“那敢情好!我晚上保證來,三哥趕我都不走!”
馬六一聽有紅燒肥腸,哈喇子差點沒流下來。他跨上那輛破鳳凰,跟許南和趙曉月揮了揮手,車蹬子踩得飛快,一溜煙就消失在了巷子口。
馬六一走,院子裡就剩下了許南和趙曉月。
看著那滿滿兩大桶血淋淋的下水,趙曉月擼起袖子,臉上非但沒有嫌棄,反而是一種準備大幹一場的興奮:“南南姐,你說吧,從哪兒下手?我今天不上班,正好給你搭把手!”
“行,那你可別嫌味兒大。”許南笑了。
這清洗下水的活,一個人幹是煎熬,兩個人幹就成了相互陪伴的營生。
趙曉月到底是紡織廠的女工,手腳麻利。
許南教一遍,她就學得有模有樣。
兩人一個負責用粗鹽和鹼面反覆搓揉,一個負責翻檢剔除多餘的油脂和淋巴。
這活兒枯燥又累人,那股子腥臊味兒就算加了醋和黃土,也還是一個勁兒地往鼻子裡鑽。
可兩個姑娘家,蹲在井臺邊,誰也沒喊一句累。
“南南姐,你說這玩意兒洗乾淨了能變成錢,以前誰信啊?”
趙曉月一邊使勁搓著一根滑膩的大腸,一邊感嘆,“現在我可信了。

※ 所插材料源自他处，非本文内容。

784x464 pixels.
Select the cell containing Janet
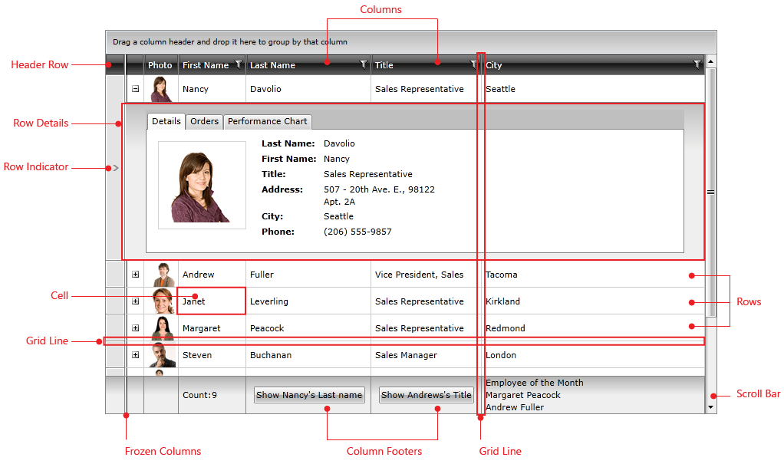click(x=211, y=301)
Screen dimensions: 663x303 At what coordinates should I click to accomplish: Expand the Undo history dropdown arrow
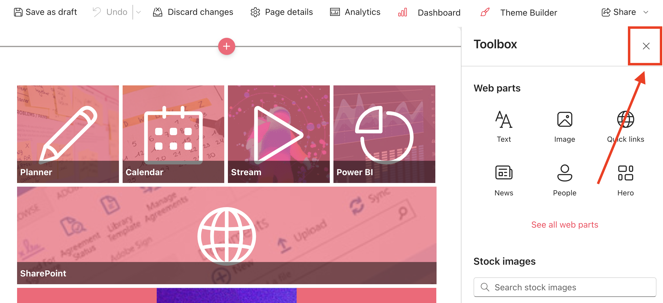(138, 12)
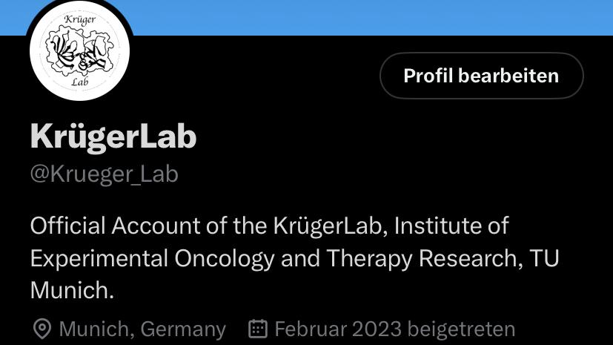613x345 pixels.
Task: Click the location pin icon
Action: [42, 329]
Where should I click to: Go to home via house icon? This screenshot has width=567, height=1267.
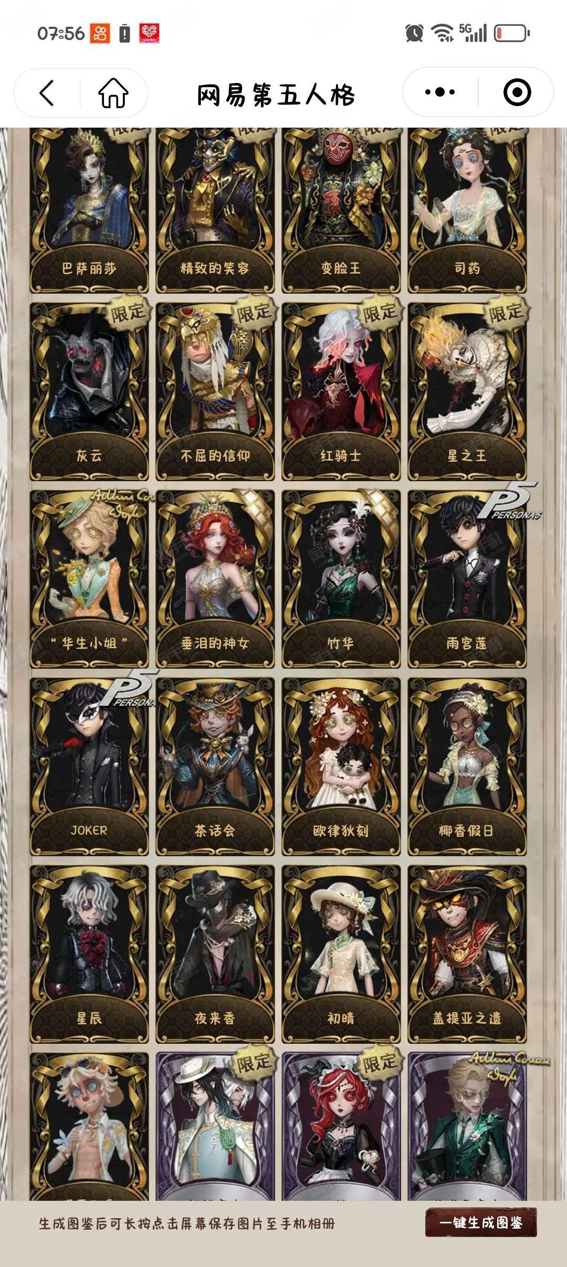[113, 93]
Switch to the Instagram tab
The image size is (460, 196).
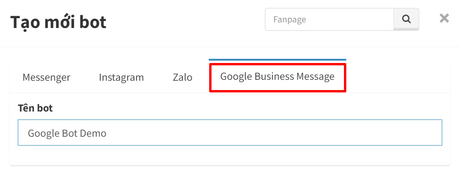point(121,77)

這哪是豬下水,這分明就是一摞摞的票子!”
許南聞言,手裡的動作頓了頓,抬頭看著趙曉月,眼裡帶著暖意:“是啊,只要肯幹,肯下功夫,就沒有變不成錢的東西。”
這話像是在說豬下水,又像是在說她自己。
只要肯把過去那些不堪和傷痛都清洗乾淨,她許南,也能活出個人樣,也能變成閃閃發光的“錢”。
兩人說說笑笑,一下午的工夫,那小山似的下水竟然真的被她們處理得乾乾淨淨,分門別類地放在幾個大盆裡,只等著下鍋。
傍晚時分,夕陽給破敗的院牆鍍上了一層溫柔的金邊。
灶房裡,那口大鐵鍋再次被架了起來。許南將炒好的糖色和熬製多時的香料老湯倒進鍋裡,那紅亮濃稠的滷汁“咕嘟咕嘟”地冒著泡,霸道的香味再一次佔領了整個院子。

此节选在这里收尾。